▸ **WHAT YOU SHOULD DO**: For each line below, check whether "Given" is present. Report how many lines have it, nothing else.

▸ **RECORDS TO PROCESS**:

· · ·

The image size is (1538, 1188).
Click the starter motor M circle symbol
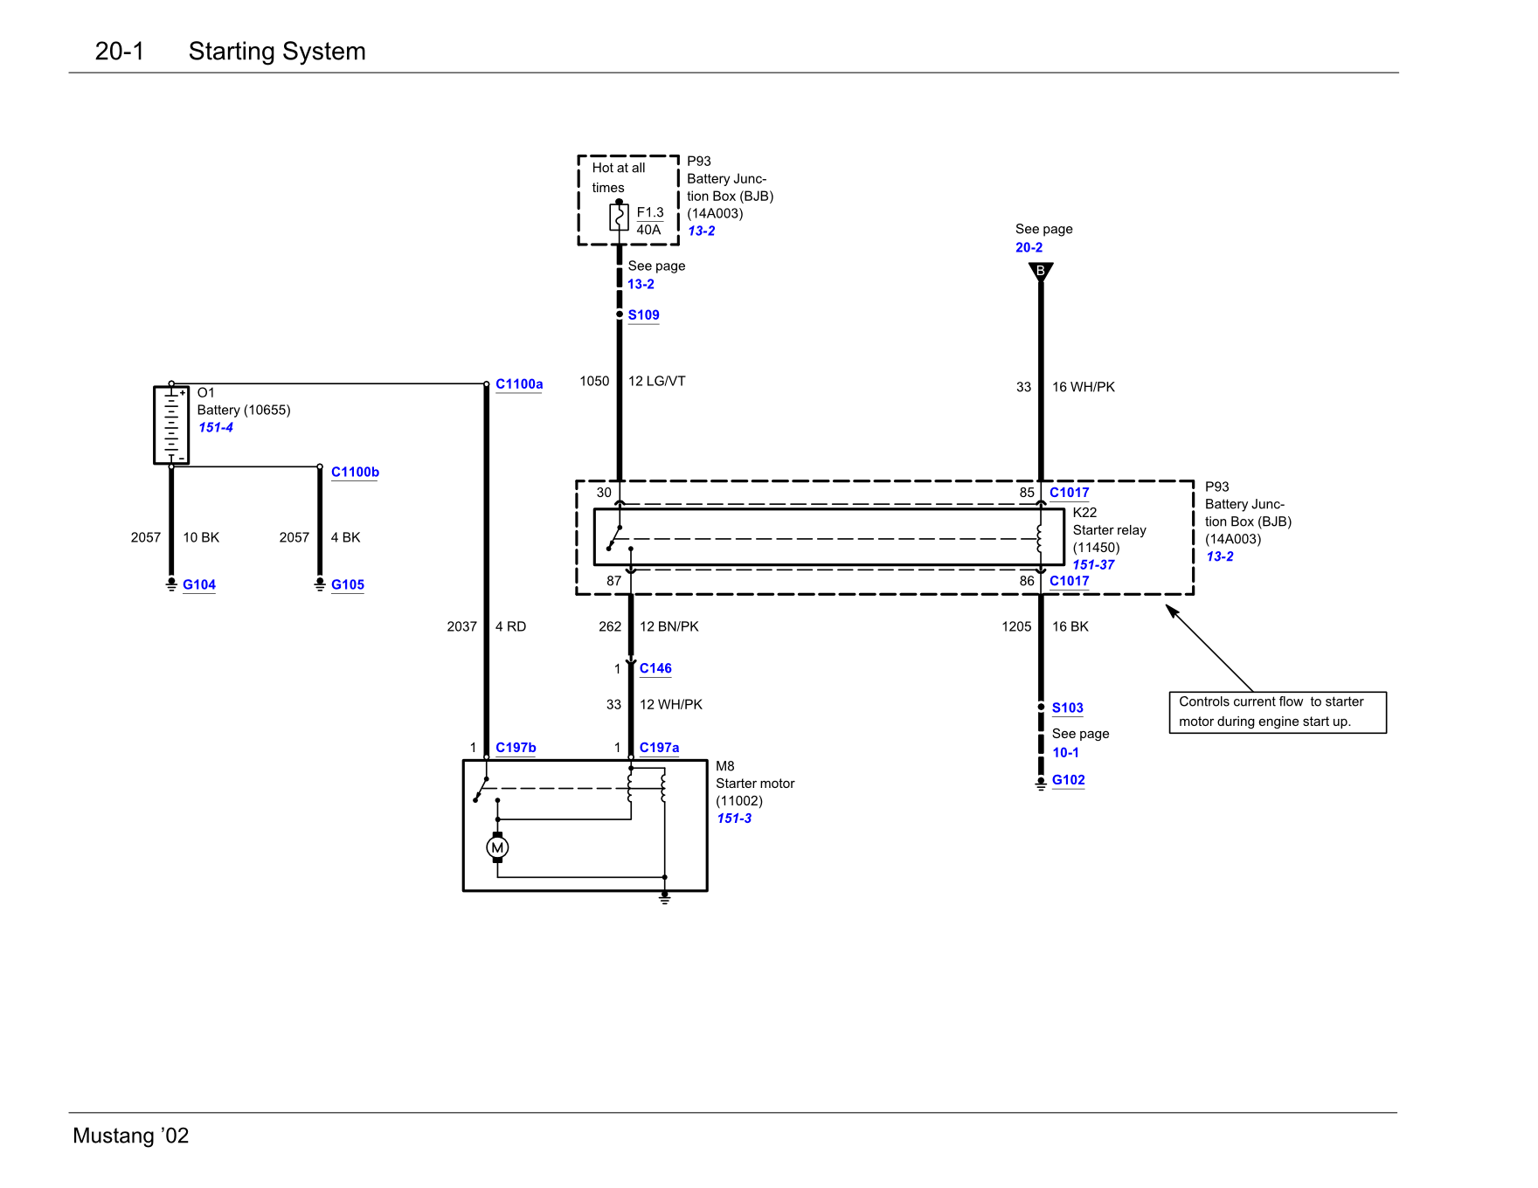point(497,847)
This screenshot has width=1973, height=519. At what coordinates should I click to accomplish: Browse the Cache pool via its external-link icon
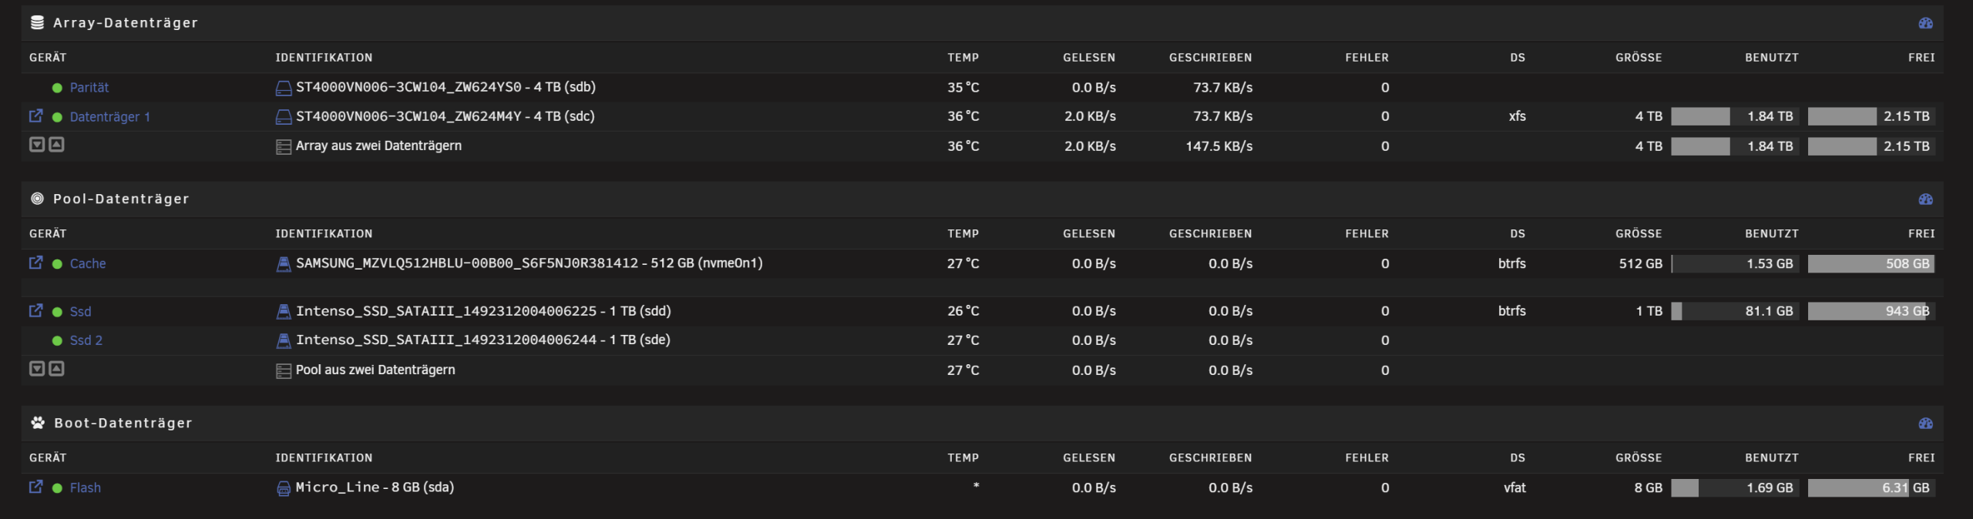pos(35,263)
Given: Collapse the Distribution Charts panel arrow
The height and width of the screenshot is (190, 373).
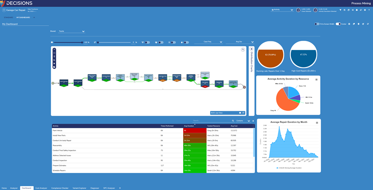Looking at the screenshot, I should (x=251, y=49).
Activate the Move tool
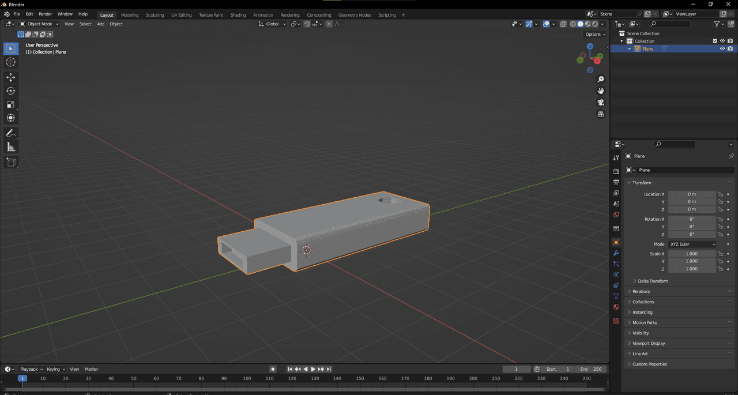This screenshot has height=395, width=738. 10,77
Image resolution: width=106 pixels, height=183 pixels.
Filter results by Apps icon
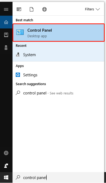pos(19,9)
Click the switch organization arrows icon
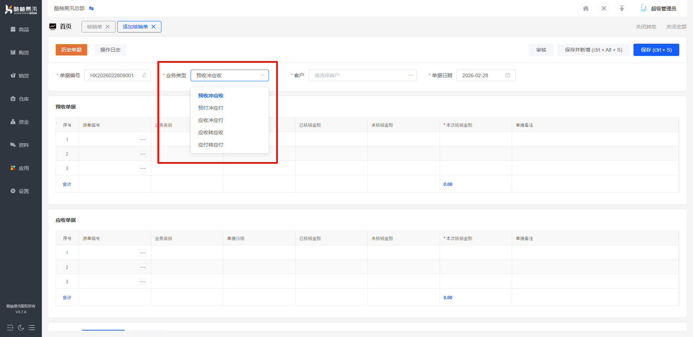 (x=91, y=8)
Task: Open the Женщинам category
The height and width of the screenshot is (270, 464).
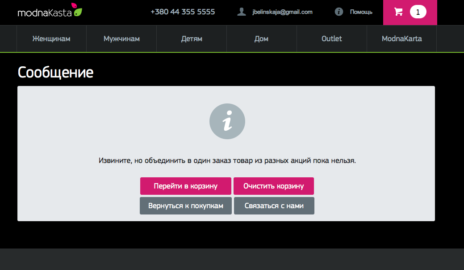Action: (x=51, y=39)
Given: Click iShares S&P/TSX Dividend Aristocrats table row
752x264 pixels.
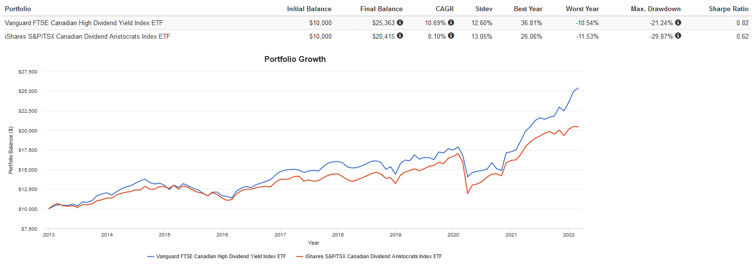Looking at the screenshot, I should 87,36.
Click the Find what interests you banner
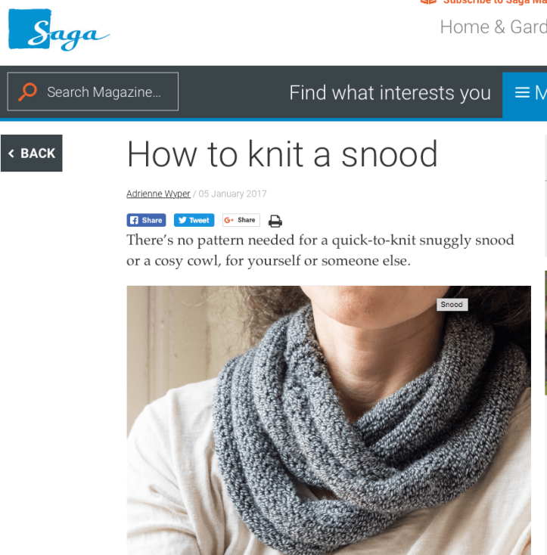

· · ·

▸ **RESPONSE**: 2